Short and Quick Answer
An aluminium glass mirror is made of a float glass manufactured using vacuum coating. Vacuum coating is the deposition of a film or a coating in a vacuum (or low-pressure plasma) environment. For instance, aluminium powder is sputtered (“spray”) onto the exposed surface of the glass in a vacuum chamber and then coated with two or more layers of waterproof protective paint.
Far from being a personal cosmetic accessory, mirrors in Mesoamerica were divinatory aids and also formed a part of the elite status costume. The use of mirrors in Mesoamerican culture was associated with the idea that they served as portals to a realm that could be seen but not interacted with.
The earliest man-made mirrors were from polished stone and mirrors made from black volcanic glass obsidian.
In late Postclassic (c.1200–1521) obsidian came to be the stone of preference for fashioning mirrors in Central Mexico. They used polished obsidian as a reflective surface.
Eventually, they started to produce more sophisticated mirrors made of copper, bronze, silver, gold and even lead.

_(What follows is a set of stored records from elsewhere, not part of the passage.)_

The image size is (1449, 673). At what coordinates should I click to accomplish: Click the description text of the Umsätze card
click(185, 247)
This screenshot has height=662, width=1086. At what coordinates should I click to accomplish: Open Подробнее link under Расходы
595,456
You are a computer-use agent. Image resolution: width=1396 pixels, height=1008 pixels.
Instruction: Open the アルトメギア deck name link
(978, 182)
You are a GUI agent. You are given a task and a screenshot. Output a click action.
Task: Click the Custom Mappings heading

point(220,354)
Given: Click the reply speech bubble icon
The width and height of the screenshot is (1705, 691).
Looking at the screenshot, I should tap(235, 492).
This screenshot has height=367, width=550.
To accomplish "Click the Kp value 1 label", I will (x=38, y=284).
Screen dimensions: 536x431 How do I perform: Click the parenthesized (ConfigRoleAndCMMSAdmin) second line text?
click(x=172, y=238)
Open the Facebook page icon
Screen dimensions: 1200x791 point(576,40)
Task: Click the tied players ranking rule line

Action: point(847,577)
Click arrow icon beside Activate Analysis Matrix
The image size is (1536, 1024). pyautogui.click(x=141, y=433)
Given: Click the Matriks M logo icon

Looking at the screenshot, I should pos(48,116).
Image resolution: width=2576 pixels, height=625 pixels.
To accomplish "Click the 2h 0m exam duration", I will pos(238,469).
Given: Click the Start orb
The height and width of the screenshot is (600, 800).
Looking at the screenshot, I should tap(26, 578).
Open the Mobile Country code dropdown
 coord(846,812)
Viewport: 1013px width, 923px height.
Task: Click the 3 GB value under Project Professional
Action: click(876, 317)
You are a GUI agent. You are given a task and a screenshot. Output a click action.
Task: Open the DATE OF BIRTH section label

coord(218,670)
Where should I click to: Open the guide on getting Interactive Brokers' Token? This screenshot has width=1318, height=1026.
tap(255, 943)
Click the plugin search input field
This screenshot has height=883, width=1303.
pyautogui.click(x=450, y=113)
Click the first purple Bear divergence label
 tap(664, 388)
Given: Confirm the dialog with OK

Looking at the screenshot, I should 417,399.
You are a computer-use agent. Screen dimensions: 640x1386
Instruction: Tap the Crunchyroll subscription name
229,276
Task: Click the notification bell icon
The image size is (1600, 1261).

Contemporary mirrors did not come into being until the late Middle Ages, and even then their manufacture was difficult and expensive. One of the problems involved was the fact that the sand used for glassmaking contained too many impurities to produce real clarity. It wasn’t until the Renaissance when the Florentines invented a process for making low-temperature lead backing, that modern mirrors made their debut.